• [PAGE]:
* START *
My first attempts to make brass involved Winchester and Remington 7mmRM brass. I managed to crumple them, trying to go from 7mmRM to a 6.5x30 of sorts, made by dremeling the bottom off of an old .300WM sizer. Remington .300WBY brass formed a bit better, but the neck was too thick to use.
Member gunwonk sent me five pieces of .300WM (R-P and WIN) that he had shortened and necked to .350RM. I annealed these and ran them through my short .300 die, then my 6.5 die, and ended up ruining one, slightly overdoing one, and making three of them downright pretty.
Member cabezaverde sent me an entire box of Remington 6.5RM brass. They were fired an unknown amount - lengths vary, which suggests some may be fired more than once - but I HAVE BRASS. This emboldened me to pick the project back up.
What I have found thus far, in a nutshell:
-Winchester and R-P brass seems to have thin walls, and as such will not make the trip from 7mmRM to short .30 in one pass. They absolutely must be ran through a .350RM sizer first. The walls won't handle more radical work in a single pass.
-Belted cases of any caliber that have an OD at the shoulder of less than the 6.5RM (this would probably include 300H&H, but I have tried 375H&H and 7x61S&H) leave room between the brass and the wall of the die; this lack of support means that while you're trying to form a new shoulder and neck, the body of the case is buckling. After ~10 attempts to form cases from these 'skinny' cases, I abandoned that effort. I suppose that I now have reason to buy a 7x61 one day, as nobody seems to want the brass.
Federal brass seems to be slightly thicker-walled than the aforementioned Winchester and r-p brass. I am able to take federal 7RM brass and run it through the short .30 die, and 1/3 to 1/2 of it will survive the trip. I anneal, form halfway, anneal again, and form the rest, and each half of the forming operation is done in very tiny in-and-out steps. What frustrates me about this brass is that the defects I end up with are TINY this way. Tiny, but of the sort that I know will cause the case neck to split quickly. But I still end up with a good amount of usable brass.
I also have some Norma brass. Norma brass is notable thicker, and, once annealed, Norma brass will happily take the trip from 7RM to short.30 in one pass, and look perfect when finished. I then anneal it again and run it through the 6.5RM sizer, and......wait. Problem.
Remember that I said the Norma brass is thicker?
My 6.5RM sizer is an old Pacific die, donated by BrassMagnet (have you noticed that much of this project involves donated material? This speaks volume of the generosity of this site's members). The decapping stem is very close to 6.5 diameter itself. If I remove the stem, Norma brass sizes down easily, and looks wonderful. If I do not remove the stem, the brass is so thick that it wedges between the neck of the sizer and the stem of the decapper. The case fails at the shoulder and is ruined.
In order to make the Norma brass form, I had to borrow the smaller-diameter decapping stem and expander from my Bonanza 25-06 die. It will unscrew and drop right in to the 6.5 die. This allows me to partially expand the Norma brass, then after it's trimmed I can fully expand it by running it just deep enough into the sizer to go over the expander, then back out.
* END *
• [SUPPLIED INFORMATION]:
* START *
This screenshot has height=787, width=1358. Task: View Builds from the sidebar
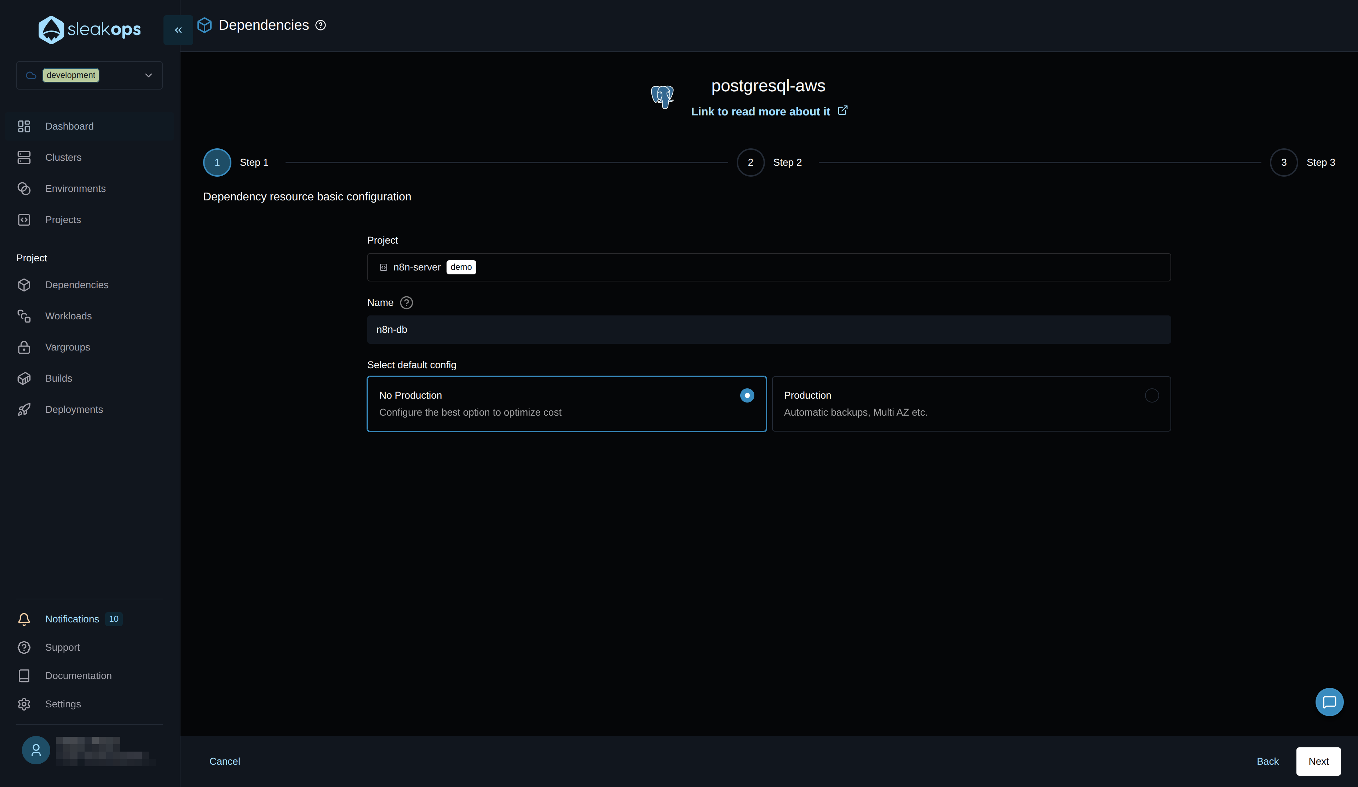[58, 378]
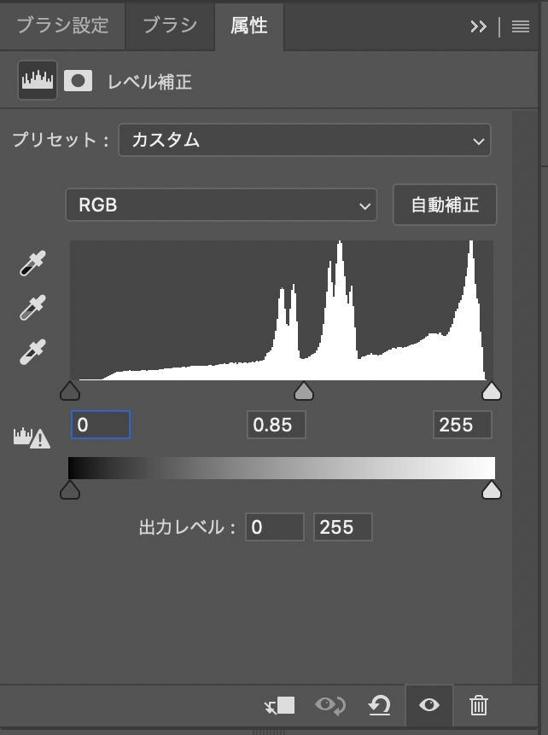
* END *
* START *
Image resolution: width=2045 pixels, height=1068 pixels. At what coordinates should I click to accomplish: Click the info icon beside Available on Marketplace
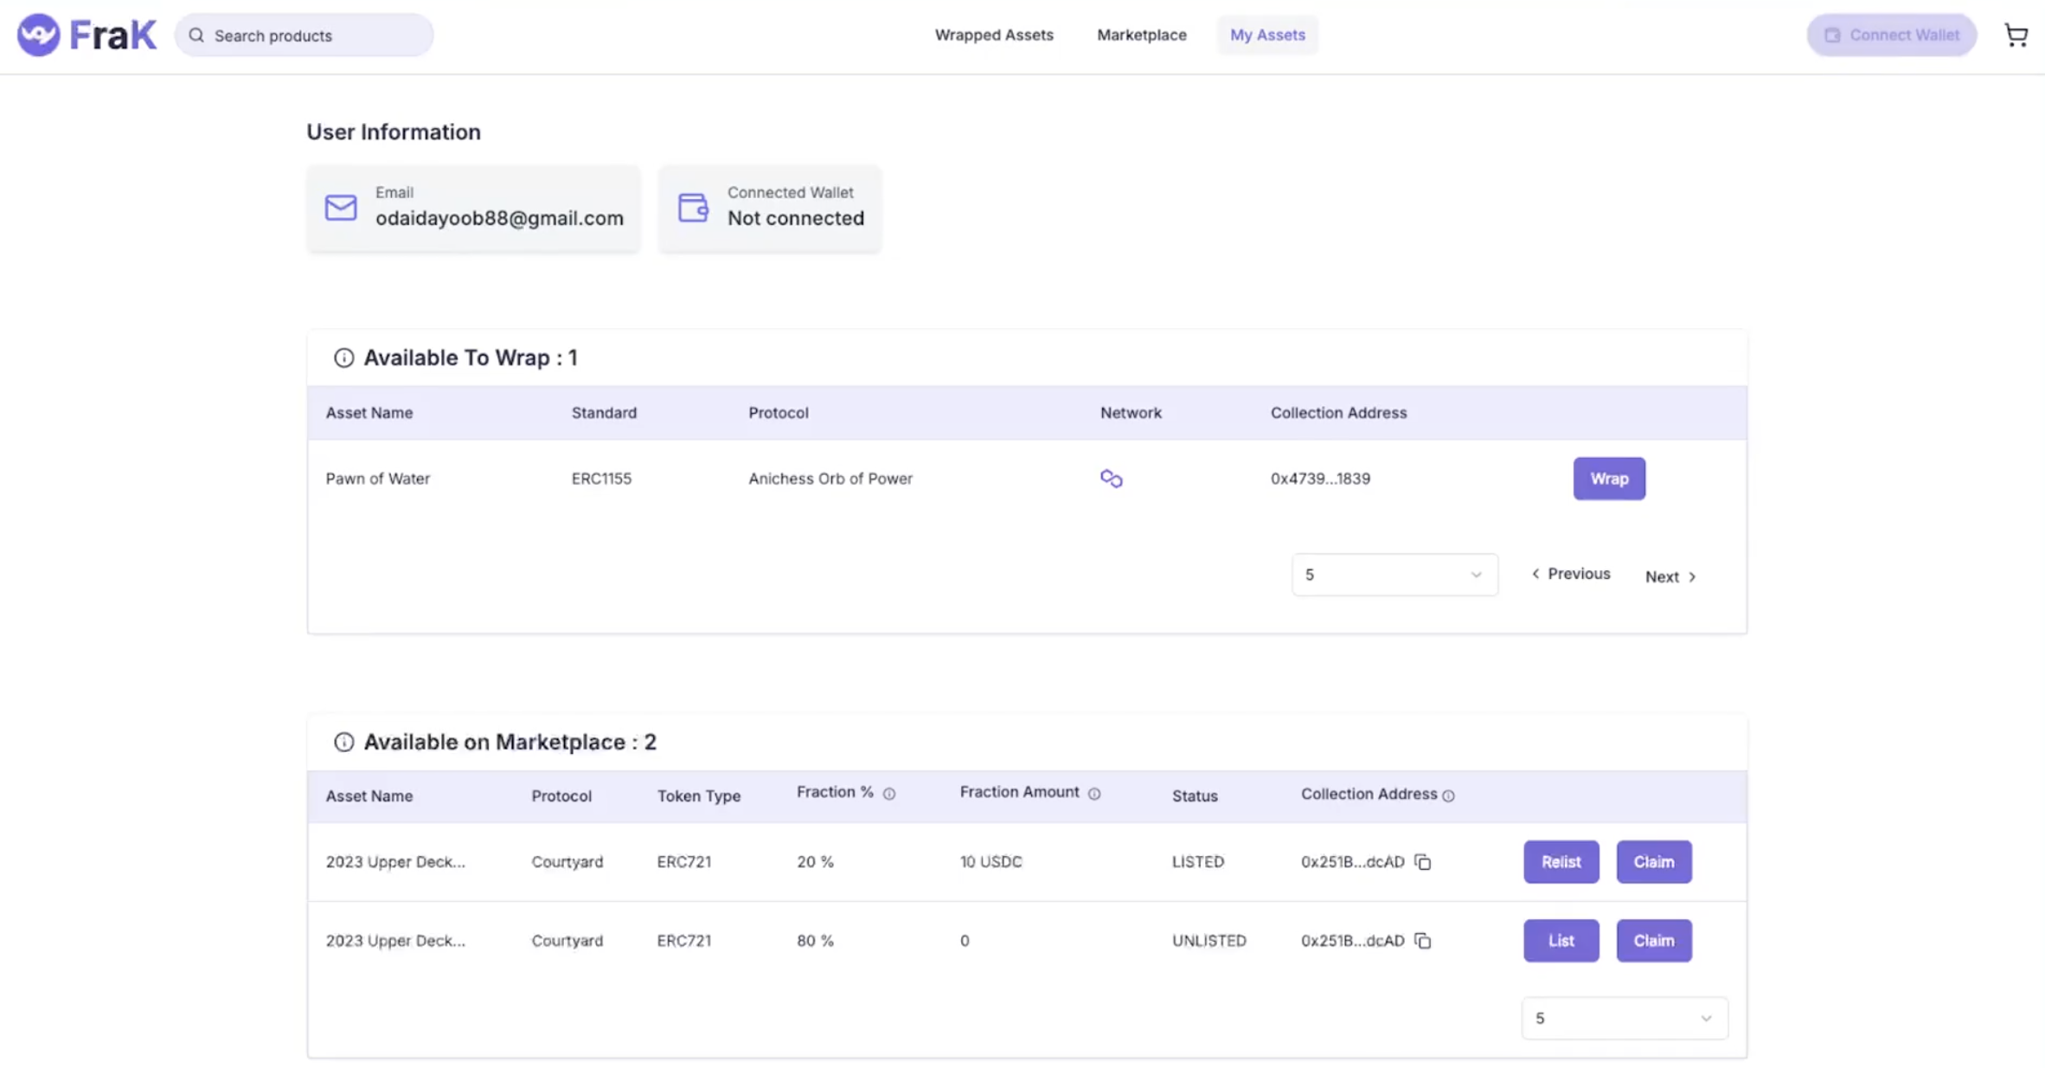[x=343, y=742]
* END *
• [GOALS]:
1. According to the brass-forming account, what share of Federal 7RM brass survives a trip through the short .30 die?
2. In one to three sentences, explain why the brass-forming account says Norma brass was ruined in the 6.5RM sizer when the decapping stem was left in place.

• [RESULTS IN ORDER]:
1. One third to one half of it survives.

2. The stem in the old Pacific die is very close to 6.5 diameter itself. Norma brass is so thick that it wedges between the neck of the sizer and the stem, so the case fails at the shoulder.